Damsel
Okay, here's a generic curry method:
Slice an onion and a bell pepper. Heat several tablespoons of oil in a skillet over medium-high heat. Add the sliced vegetables and 2-3 teaspoons of the curry powder and cook until the vegetables become limp.
Optional: Add half a can of coconut milk at this point and cook until it comes to a boil and reduces a bit.
Add half a pound of mixed seafood, stir well, lower the heat to medium-low and cover the pan. Residual heat and steam should cook the seafood in about 3 minutes.
There are lots of ways to tweak this method: You can start by liquefying the onion with the curry powder and a little water in a mini-chopper.

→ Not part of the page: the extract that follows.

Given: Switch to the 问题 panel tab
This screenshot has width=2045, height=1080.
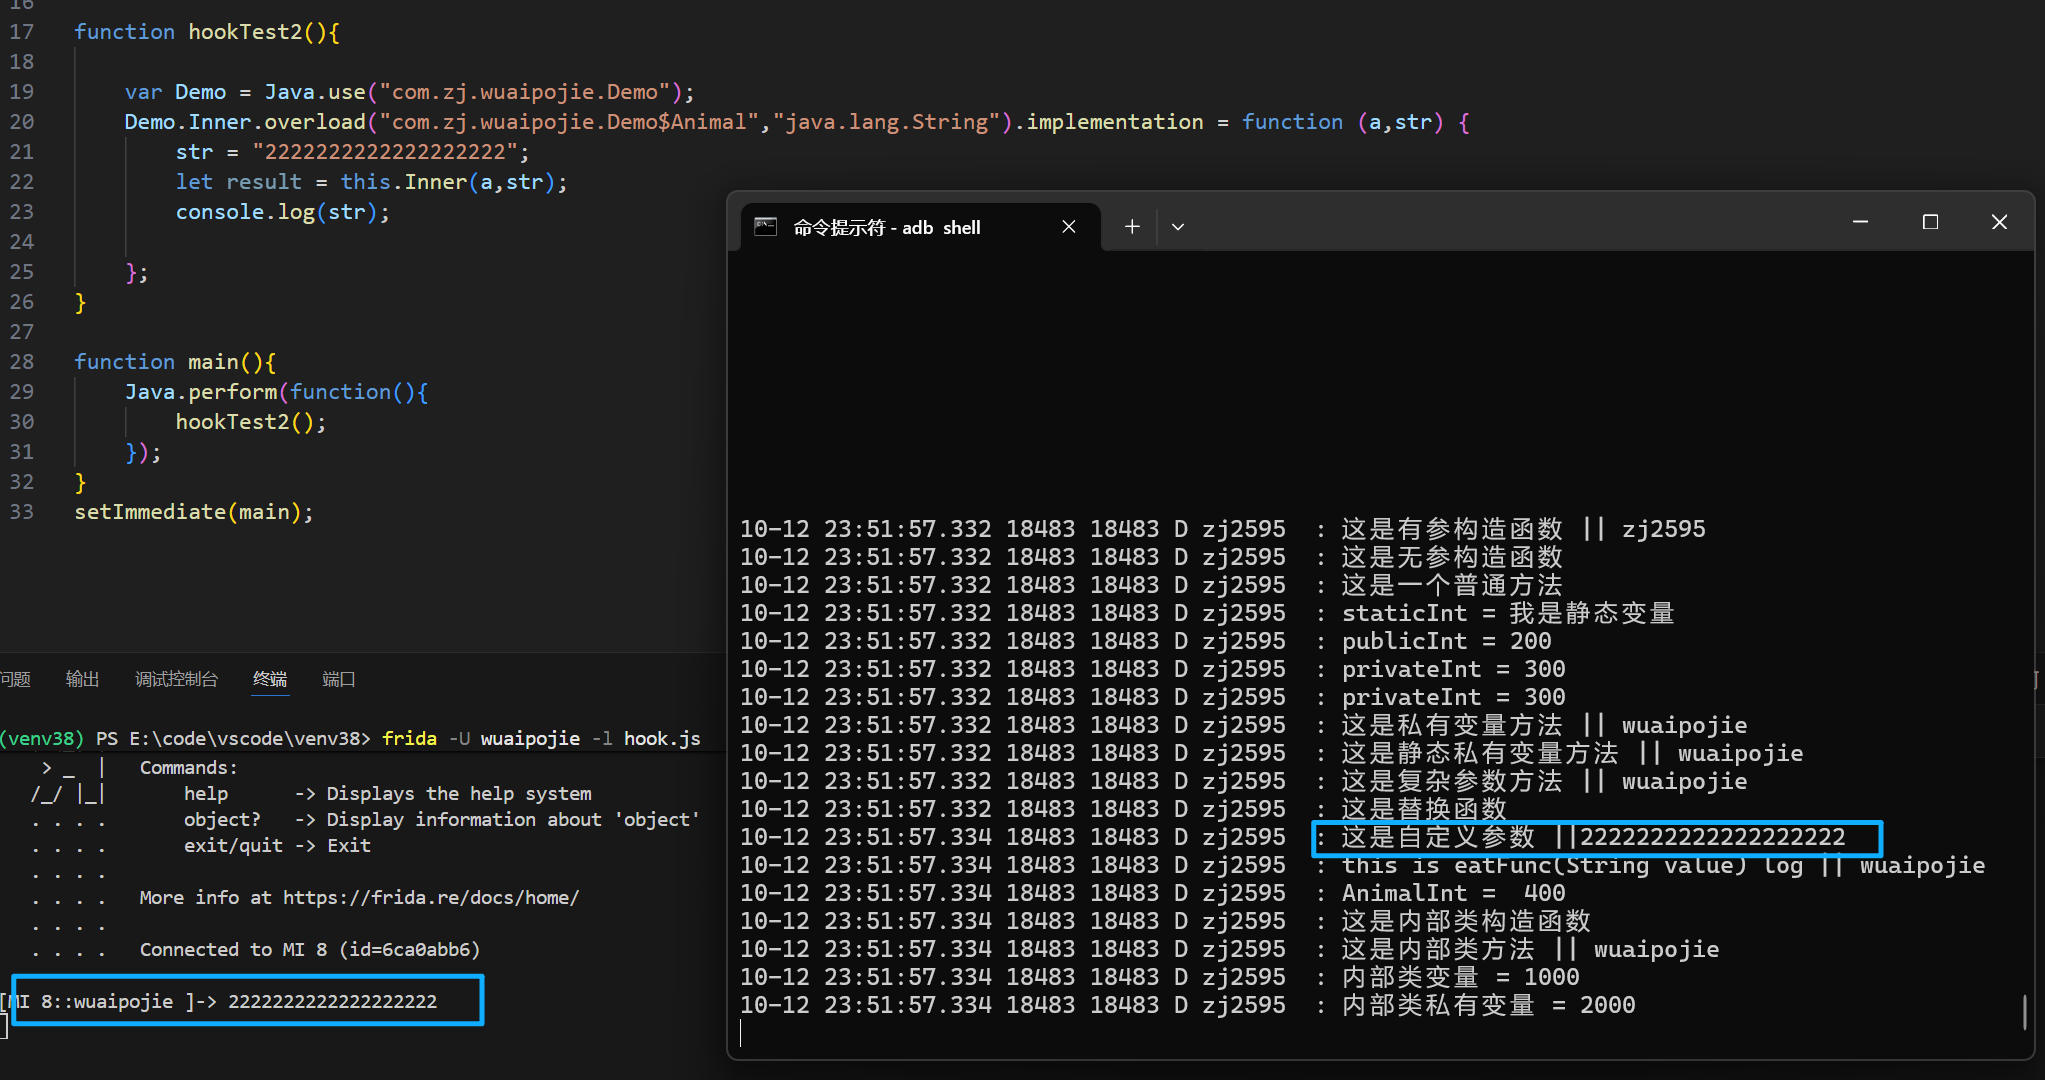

You can add whole cloves and cinnamon sticks to the oil and cook them to extract their flavor before you add the onions and peppers. You don't HAVE to include bell peppers (but onions are universally called for). You can add blanched carrots, broccoli, or whatever other vegetable strikes your fancy. I'm told -- though I've never tried it -- that using coconut milk and spinach together is yummy.

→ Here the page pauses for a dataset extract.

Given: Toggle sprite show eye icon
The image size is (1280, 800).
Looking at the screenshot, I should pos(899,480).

Well, you can TRY freezing it. If you're going to take that route, you should portion it out into meal-packets as soon as you get it home, and then freeze it immediately. If you've got a foodsaver (which I don't), all the better. Otherwise, just try to get as much air out of the packets as possible. But it won't be as good as if it had been frozen as soon as it was pulled from the sea, and it won't be as good as if you'd cooked it that same day.